Non, Apple, tu n’es pas Charlie

Les attentats perpétrés ce mercredi 7 janvier à Paris m’ont laissé sans voix. Je n’ai aucune idée de comment réagir face à ce genre de situation. Je regarde les chaînes d’infos en boucle. Je lis et relis des articles sur tous les sites d’information ressassant les mêmes informations. Comme si j’avais besoin de me rappeler que c’était bien arrivé.

Néanmoins, je trouve un certain réconfort à observer des rassemblements, un peu partout dans le monde ou en ligne, souvent derrière le slogan « Je suis Charlie ». Mais je n’ose pas prononcer ce slogan pour autant. Parce que si je suis pour la liberté d’expression, je n’ai jamais œuvré pour sa défense. Je n’ai jamais acheté le moindre exemplaire de Charlie Hebdo.
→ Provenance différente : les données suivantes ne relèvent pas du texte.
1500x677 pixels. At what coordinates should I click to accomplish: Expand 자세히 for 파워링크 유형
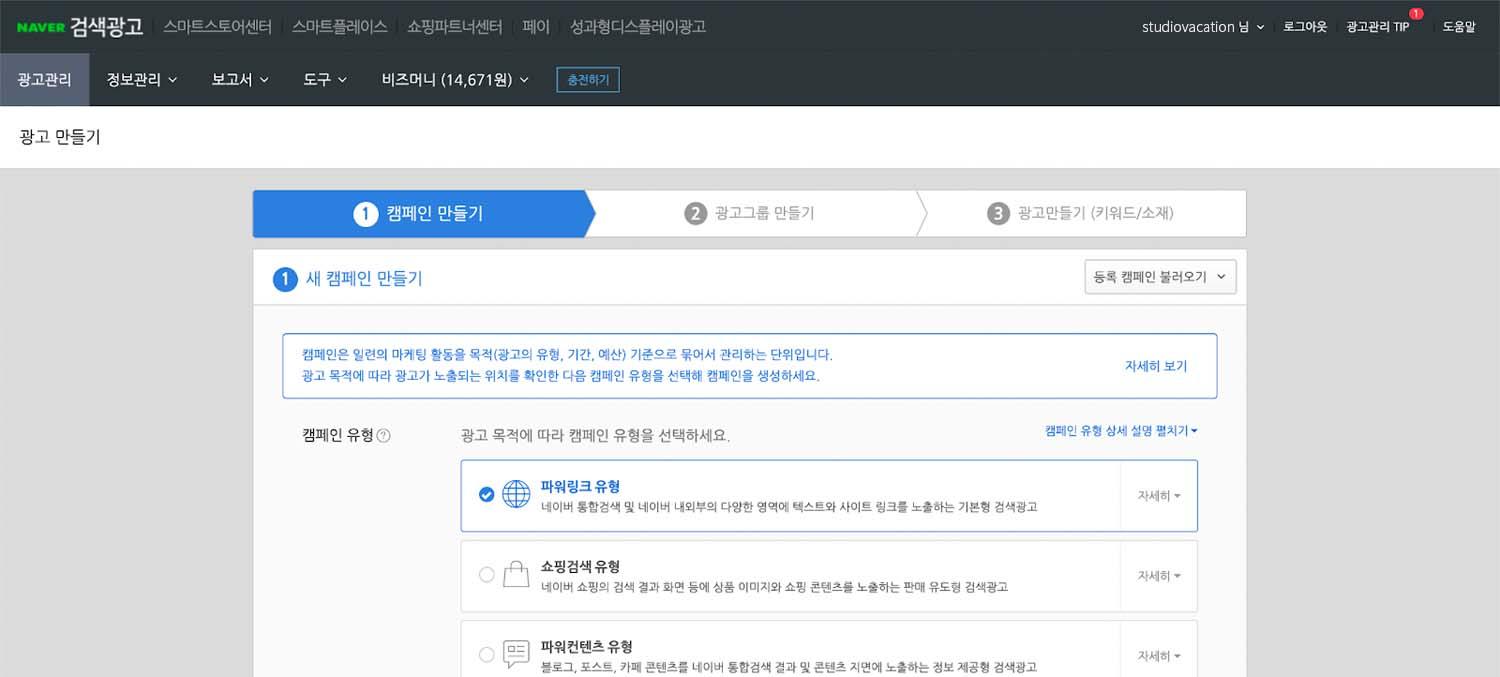tap(1158, 496)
Et je ne me suis encore moins battu pour pouvoir librement publier mes idées.

Charlie, oui. Et des journalistes, dessinateurs, et policiers assurant leur protection sont morts pour ça. Je n’ai pas le millionième de courage et de valeurs que ces gens avaient.

Ce matin, je lis que le site français d’Apple arbore fièrement une bannière avec le slogan « Je suis Charlie ». Et ça me met hors de moi.

Je suis Charlie sur le site d'Apple

Il y a une page Wikipédia recensant quelques exemples de censures opérées par Apple. Le plus approprié à vous donner est le suivant :

En décembre 2009, Apple a banni une application de dessins humoristiques appelée NewsToons par le dessinateur Mark Fiore, sur les motifs qu’elle « ridiculisait des personnalités publiques ».

En avril 2010, Fiore a gagné le prix Pulitzer pour ses dessins satiriques politiques, rentrant dans l’Histoire comme le tout premier dessinateur publié uniquement sur Internet à gagner le prestigieux prix journalistique. Suite à un tollé général après que l’affaire ait fait grand bruit au lendemain de sa récompense, Apple a demandé à Fiore de resoumettre son application, et elle a cette fois-ci été acceptée.

Fiore déclara : « Bien sûr, mon application a été approuvée. Mais que se passe-t-il pour quelqu’un qui n’a pas gagné un Pulitzer et qui fait peut-être une meilleure application politique que la mienne ? Est-ce qu’il faut une frénésie médiatique pour qu’une application avec du contenu politique soit approuvée ? »

Cet exemple date d’il y a quelques années, et il avait fait grand bruit dans la presse généraliste. Mais il ne se passe pas une semaine sans que je ne lise un exemple du même genre. Encore ce matin, justement, je suis tombé sur ce tweet :

Notre application iOS a été rejetée de l’App Store parce qu’un lien de support va sur le web vers une FAQ où nous mentionnons que nous avons une application disponible sur Android.

Alors, non, Apple, tu n’es pas Charlie. Tu œuvres au quotidien contre la liberté d’expression pour défendre tes intérêts commerciaux. Je comprends que tu sois ému par ces attentats et que tu souhaites apporter ton soutien. Mais dans ce cas, il est peut-être temps de revoir ta politique de revue des contenus afin de défendre la liberté d’expression plutôt que la brider.